Normalization of fluorescence to the OD units (A) and MFEL per particle (B).
After
6 hours all the devices (except the negative control) demonstrates a
relatively decreased level of fluorescence. That could be explained
by cells reaching a certain level of GFP expression after which the
fluorescence stops increasing whereas absorption steadily goes up.

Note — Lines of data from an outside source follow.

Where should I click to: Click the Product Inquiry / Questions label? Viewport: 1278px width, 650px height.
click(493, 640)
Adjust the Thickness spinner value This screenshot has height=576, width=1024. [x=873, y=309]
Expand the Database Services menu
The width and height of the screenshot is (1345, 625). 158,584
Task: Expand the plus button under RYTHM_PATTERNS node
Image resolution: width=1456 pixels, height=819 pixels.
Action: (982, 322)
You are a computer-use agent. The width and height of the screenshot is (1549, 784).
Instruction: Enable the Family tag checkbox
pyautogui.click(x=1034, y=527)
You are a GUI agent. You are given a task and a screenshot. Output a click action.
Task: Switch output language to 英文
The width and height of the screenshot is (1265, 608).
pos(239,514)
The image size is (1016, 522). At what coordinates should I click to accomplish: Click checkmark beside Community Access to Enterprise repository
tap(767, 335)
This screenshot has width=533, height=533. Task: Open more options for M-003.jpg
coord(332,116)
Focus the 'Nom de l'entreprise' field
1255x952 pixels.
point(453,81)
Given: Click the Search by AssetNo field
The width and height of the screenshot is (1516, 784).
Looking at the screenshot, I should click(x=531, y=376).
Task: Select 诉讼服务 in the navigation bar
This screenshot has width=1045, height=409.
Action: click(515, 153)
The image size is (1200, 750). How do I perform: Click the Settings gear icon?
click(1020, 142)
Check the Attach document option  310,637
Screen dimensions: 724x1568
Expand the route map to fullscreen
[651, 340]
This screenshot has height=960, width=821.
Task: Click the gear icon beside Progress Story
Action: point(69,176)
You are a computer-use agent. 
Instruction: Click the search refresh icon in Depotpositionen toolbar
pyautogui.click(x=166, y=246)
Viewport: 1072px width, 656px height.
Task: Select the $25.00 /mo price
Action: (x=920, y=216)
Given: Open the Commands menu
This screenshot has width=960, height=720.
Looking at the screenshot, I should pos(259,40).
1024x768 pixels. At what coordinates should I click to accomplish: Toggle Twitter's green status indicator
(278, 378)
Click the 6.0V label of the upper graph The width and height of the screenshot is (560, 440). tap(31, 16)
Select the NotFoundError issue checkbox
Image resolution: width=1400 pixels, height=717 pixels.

3. Colony forming units (CFU) per 0.1 OD600
The
second approach is to calibrate OD600
to CFU which reflects the cell count in the sample. For this approach
only negative and positive controls were used.
The
overnight cultures of two colonies per control were diluted to
OD600=0.1
(three replications) and serial dilutions were made which then were
spreaded on agar plates. The next morning the colonies were counted
to find out the number of cells in the samples (Fig. 5).
Figure 5.
Normalization of fluorescence to the OD units (A) and MFEL per particle (B).
NC
1.1 and PC 1.2 samples show relatively high and low values
resspectively comparing to other samples which could indicate a
systematic error in a serial dilution step.
Conclusions
In this study cell fluorescence depends on the strength of the promotor under which GFP was expressed. However, all the cells with different devices demonstrated a reduced fluorescence per cell after 6 hours indicating a slowed down GFP production.